## Exercise objective
Somewhere below, one line contains "You are a computer-use" and a later line contains "Instruction: Open country". Output those two lines and everything between them exactly, and nothing else.

## Data under study

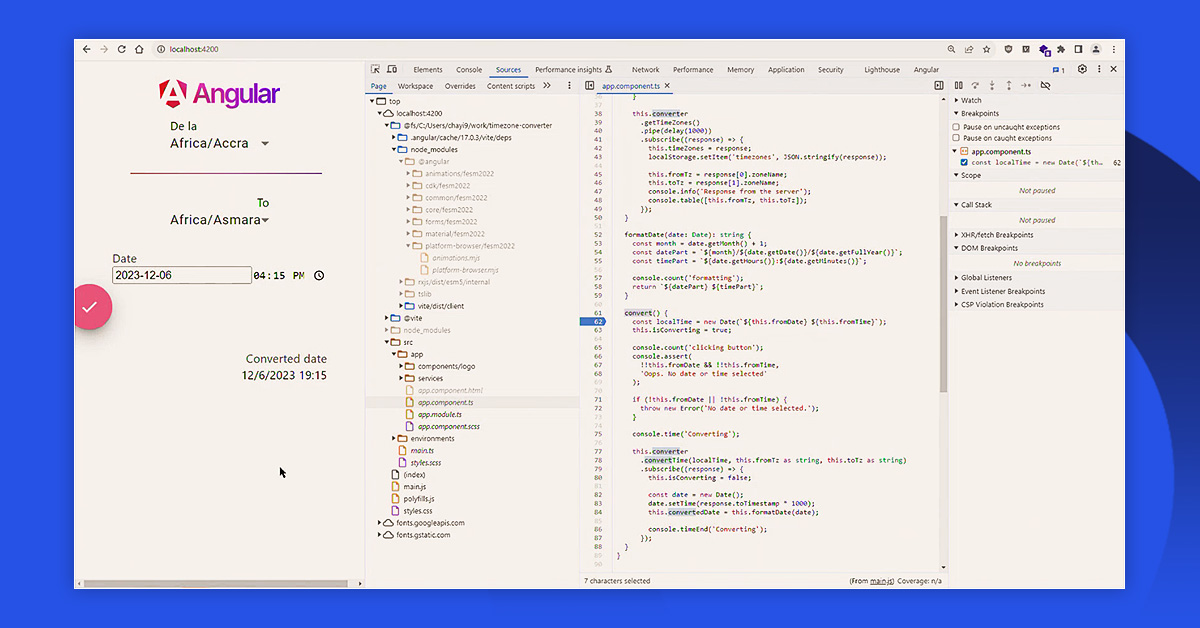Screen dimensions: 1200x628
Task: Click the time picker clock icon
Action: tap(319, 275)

...

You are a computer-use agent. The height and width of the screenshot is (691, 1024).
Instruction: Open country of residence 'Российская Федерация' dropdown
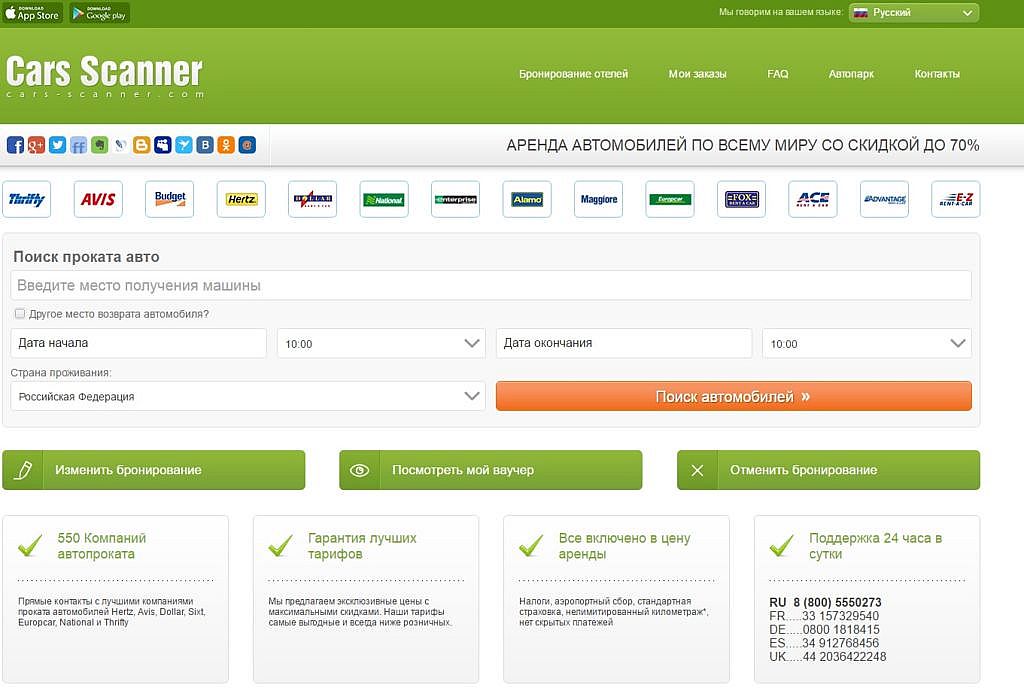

## Solution for this problem
You are a computer-use agent. The height and width of the screenshot is (691, 1024).
Instruction: Open country of residence 'Российская Федерация' dropdown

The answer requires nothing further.